So if you’re not aware, I like spreadsheets. They’re great. It’s an excellent way to sort numerous types and quantities of data for easily viewing, searching, and referencing at a later time.

I’ve had more than a few jobs that require excellent documentation on a number of machines (3d printing farm) and picked up a few skills here and there on keeping maintenance logs. Hopefully someone will find this beneficial, if not helpful or indicative of a looney.

Mmmm. Delicious.


  • A -C are self-labeled.
  • D is the Action column- What was done to the component in Col C.
  • E-F are for logging expenses of parts and labor. 0 value labor was completed by myself.
  • G is asking if this action was required. Values are Yes, PM (preventative maintenance), Acc (Accessory- optional and not needed.)
  • H is the notes column. If the part was merely inspected or repaired, details are recorded. If parts were replaced, part numbers are also noted. This makes it easier to recall exactly what I did to a certain part and to trace a future failure back to my actions if the repair may have been done incorrectly.

There are a lot of parts to keep tabs on. Some I’ve ordered and have lying around somewhere, some need to be ordered, and some come from numerous other sources. This is documented in the second tab of the spreadsheet here:

Mmmmm. Also delicious.


  • A-B are self-labeled.
  • C is the part status. N-no action. O-on order. D-done. H- on hand.
  • D is the quantity on hand. If this value is less than the Quantity required (Col B) the cell is highlighted yellow.
  • E is priority. Acc- accessory (optional, not needed) High Med and Low priority, Ref- line retained for reference.
  • G-K are self-labeled documenting the part source, part number, estimated price, a link regarding some sort of detail (usually how to install) and any special notes regarding this line item. I.E. Change this with gasket P/N XX or similar.

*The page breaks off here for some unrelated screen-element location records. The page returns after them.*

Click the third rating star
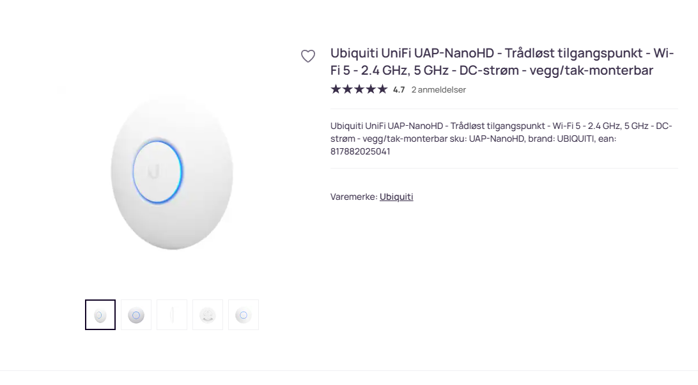 click(359, 89)
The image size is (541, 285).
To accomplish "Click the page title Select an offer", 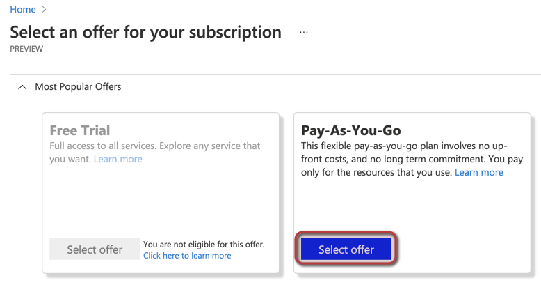I will coord(145,32).
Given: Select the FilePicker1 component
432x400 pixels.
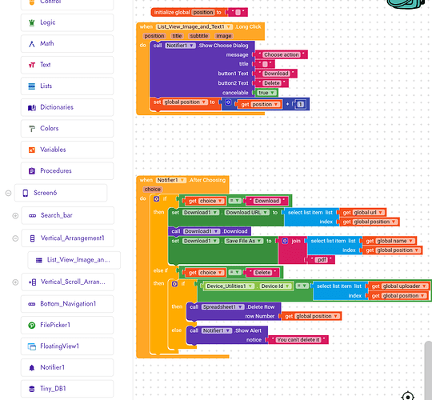Looking at the screenshot, I should click(67, 325).
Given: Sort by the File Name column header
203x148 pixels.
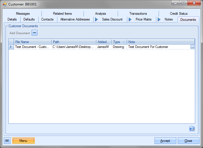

This documentation is a bit time consuming, but its awesome for keeping track of stuff that I can’t remember. Snapping a picture of the odometer is an instand mileage and date record. I can usually remember what happened until I make it to a PC to update the log. Last oil change? Tire rotation? When’s it due for a trans drain and fill? CTRL+F and search! It’s been a godsend and has saved me more than once.

So, what says yous guys’s? How do you, or do you document your maintenance at all? How do you keep on top of the ever-growing list of to-do’s for your baby/dd/jalopy project?